The impressive two-year stimulus plan announced in Paris last week puts business high on the priorities list. With the lion’s share going towards a tax cut for businesses, the goal is to spur economic growth and get back to 2019 levels by 2022.
With the global economy in the midst of the worst economic downturn in decades, governments are under pressure to outline individual recovery plans. France — feeling the sting of a 13% contraction — isn’t taking any chances, announcing one of the largest cash injections amongst bigger European countries.
The government’s spending strategy is heavily focused on boosting business to the tune of €34bn. Jobs, health and social programmes which aim to create at least 160,000 new jobs next year will see €36bn of the pot. Finally, €30bn will go towards green transition initiatives which will go a long way to help France meet climate goals without relying on carbon taxes.

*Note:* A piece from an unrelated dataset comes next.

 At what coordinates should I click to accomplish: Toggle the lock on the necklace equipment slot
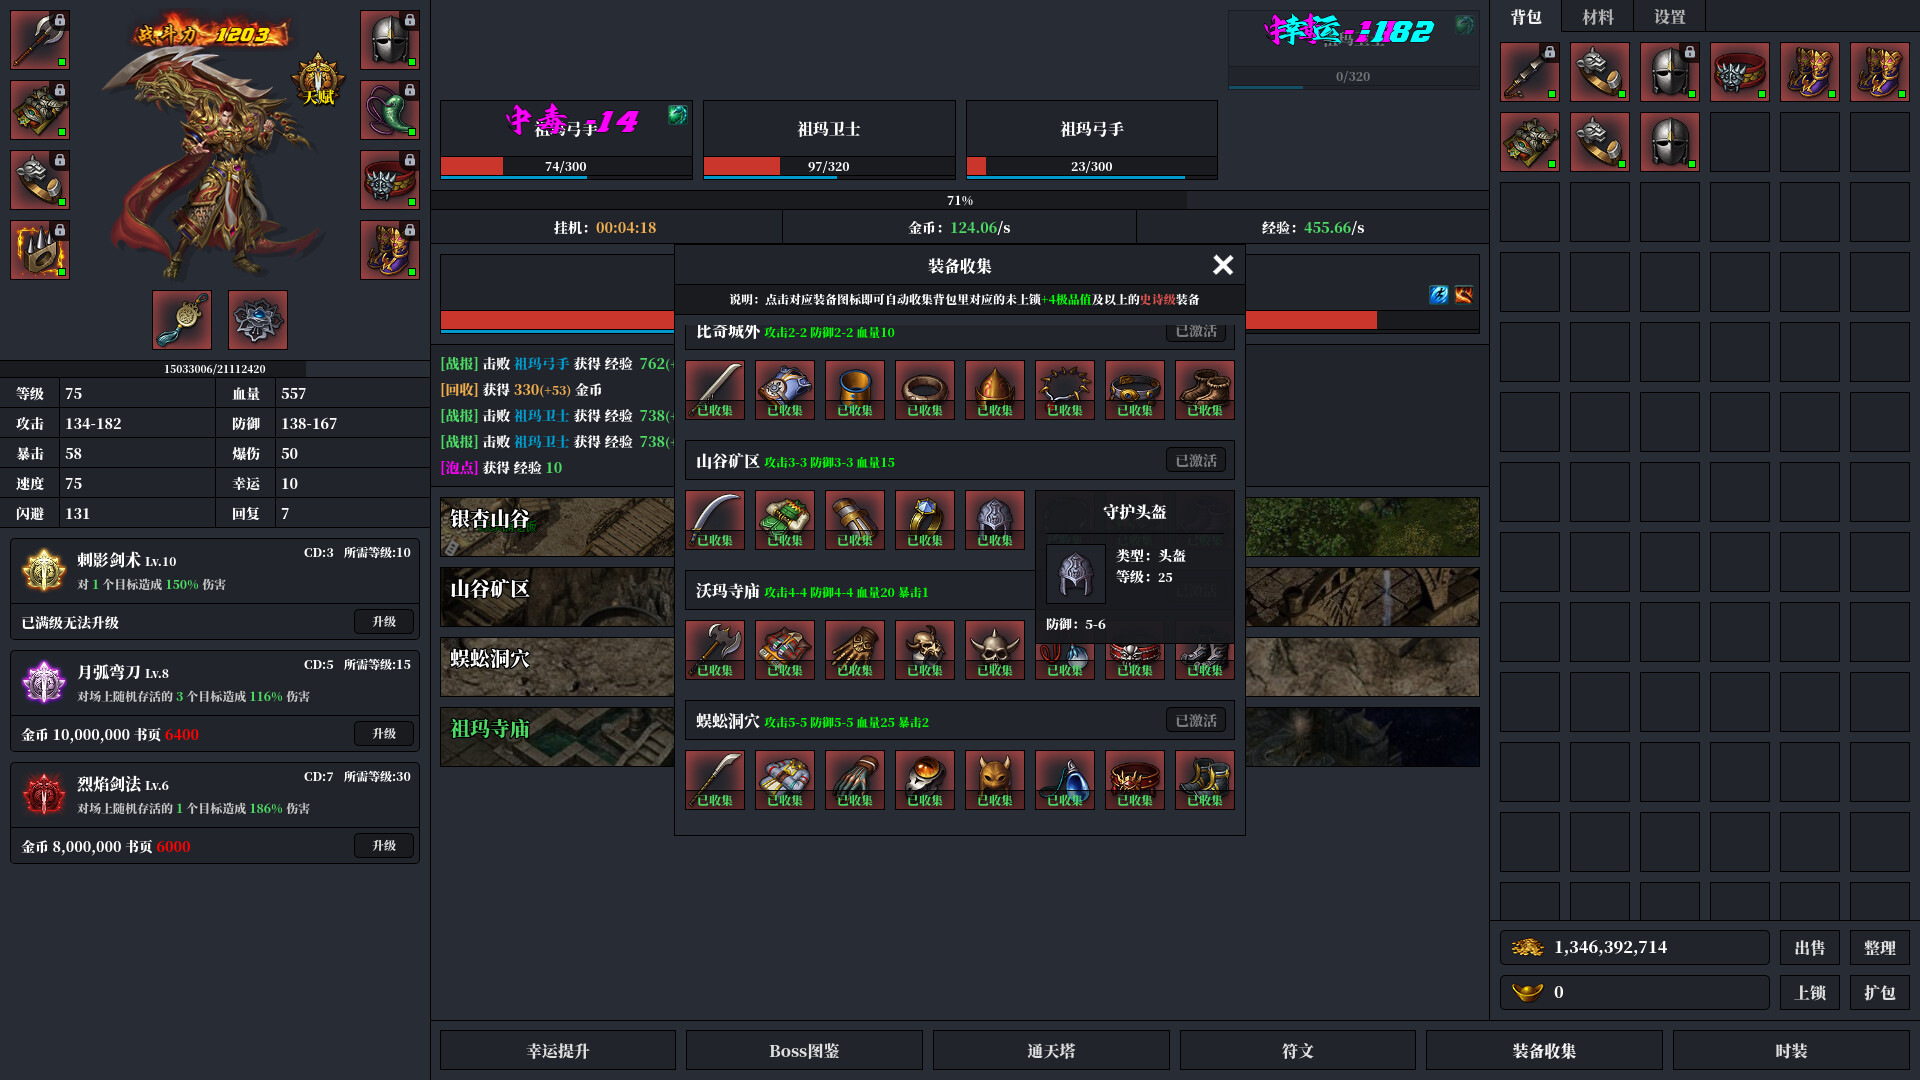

The key measures outlined in the recovery plan are:
- €20bn in production tax cuts for businesses
- €11bn investment to improve transport networks, particularity railways
- €7.5bn towards extending the furlough scheme, though limited to the worst-hit sectors and part-time subsidies
As France24’s Senior Business Editor Stephen Carroll notes, the plan has “a little something for everyone”.
The general sentiment among France’s business community is that it will open opportunities, triggering new and innovative projects.

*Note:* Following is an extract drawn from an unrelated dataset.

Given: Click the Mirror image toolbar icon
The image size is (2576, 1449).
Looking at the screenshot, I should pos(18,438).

Banking on consumer confidence
Central to the plan is boosting consumer confidence. France argues that incomes have largely been maintained and that households have continued saving during the two-month lockdown period. Encouraging consumers to spend their money, the government believes, will stem primarily from people having job security. They say the focus on business investment will provide that security by spurring and maintaining economic growth.
The recovery investment presents the opportunity to make some serious headway on climate goals. Of the €30bn going towards the green transition, €2bn will be injected into the hydrogen energy industry — accelerating a move away from fossil fuels. Almost €7bn will be invested in making public and private buildings more energy-efficient, creating jobs in manufacturing and construction at the same time.
A 40/60 split
The money will come from two sources: 40% from the EU’s Recovery Fund and 60% in affordable loans from the European Central Bank. The government plans to repay loans by 2025 and insist they won’t implement tax increases to do so. The €100bn investment aims to create economic growth which in turn will reduce the debt burden, making repaying easier.
Opportunities for Irish companies
The emphasis on the green economy and digitalisation will undoubtedly trigger major investment projects. Enterprise Ireland Market Advisor for France, Jean-Charles Moczarski, says that Irish client companies with a current foothold in France are well-positioned to take advantage of such opportunities and that the potential is ripe for those yet to enter. “I think it will bring market opportunities within France; it certainly makes it even more worthwhile for client companies to put France on the list of priority export destinations.”